In preparation for the world's leading plastics show in October – K 2019 – the German mechanical engineering association (VDMA) is running a series of interviews with officials within its plastics & rubber division as well as its key members.
In an interview, Karl-Heinz Bußbach, global business director Azo Chem/Poly, supplier of feeding systems for the plastics industry, said his company had noticed continued investments in recycling.
To achieve the circular economy, Bußbach said consumer behaviour was a crucial factor, which could steer the trend in the right direction on its own.
“In general, you should be cautious with political bans, additional taxes, subsidies and legal provisions,” he further commented on measures to regulate the circular economy.
With more than 230 members from Germany, Austria, Switzerland and France, VDMA will be centring its focus on circular economy and closed loop concepts during K 2019, to be held in Düsseldorf, Germany, 16-23 Oct.
Q: In the EU strategy for plastics, recycling plays an important role. Have you already noticed if this has an impact on your customers?

# [DATASET CONTENT]
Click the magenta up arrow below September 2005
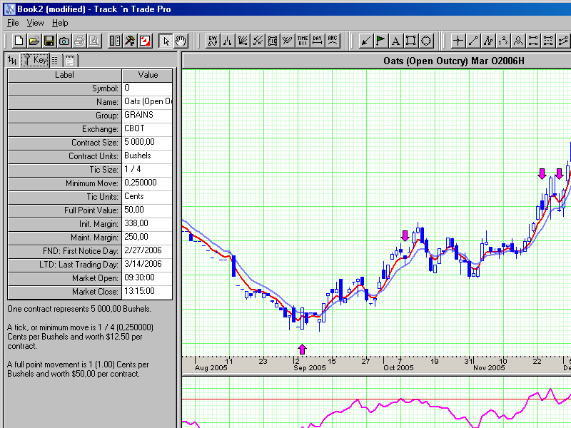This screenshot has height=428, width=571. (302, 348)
==
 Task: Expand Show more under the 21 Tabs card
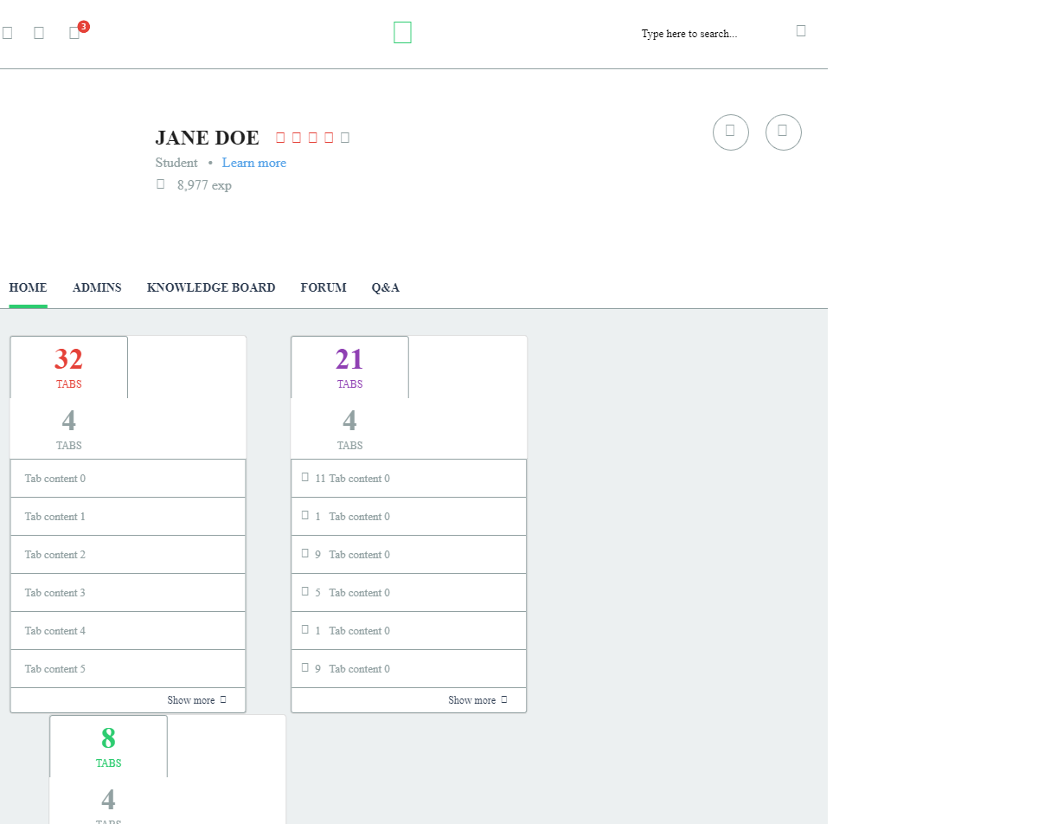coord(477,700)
--
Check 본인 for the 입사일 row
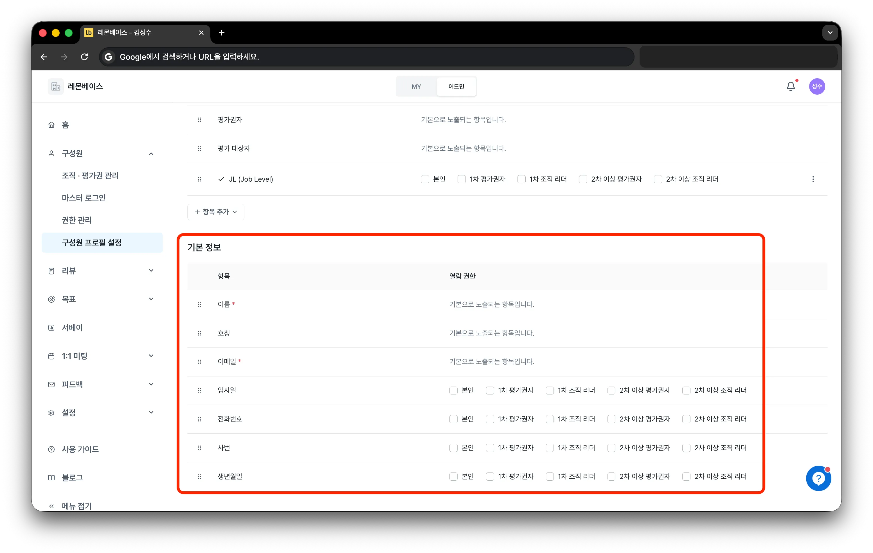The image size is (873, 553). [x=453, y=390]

# [WORK INSTRUCTIONS]
• a. Summarize the K 2019 interview text in two sentences.
• b. Go on with the K 2019 interview text, starting right after its final line.
The rows have no connection to the K 2019 interview text.

# [RESPONSES FOR EACH TASK]
• a. Ahead of K 2019 in Düsseldorf on 16-23 Oct, VDMA is interviewing officials and key members of its plastics & rubber division and will focus on circular economy and closed loop concepts during the show. Karl-Heinz Bußbach, global business director Azo Chem/Poly, said his company had noticed continued investments in recycling, called consumer behavior a crucial factor for the circular economy, and urged caution with political bans, additional taxes, subsidies and legal provisions.

• b.
Bußbach: We have noticed a continuous increase in investments in the field of recycling for years. Compared to the past, in these projects more complex and sophisticated equipment is used to ensure best possible recycling processes for waste materials. If in the past rather low-quality, simple final products were manufactured from recycled materials, today the aim is to achieve almost the quality of virgin material from recyclates.
As a specialist for materials handling, your customers come from all parts of the value-added chain. Do you find the number of recycling customers has grown?
Bußbach: The recycling area used to be a niche sector in a low-price segment. Nowadays it is an independent field. To some extent, the systems required for recycling need higher-level technical equipment than those used for virgin materials. For AZO, this is a business field with good growth prospects.
Would you say that circular economy in general has economic benefits?
Bußbach: In the first place, the economic benefits depend on the price compared to that of virgin material. This depends on the oil price, at least indirectly, and that fluctuates, as we all know well. It will therefore be difficult for recyclates to compete with virgin material, to some extent because manufacturing processes are becoming more complex. Moreover, you must have access to products in need of recycling, you need collection systems. And everyone involved in the process wants to make money from it.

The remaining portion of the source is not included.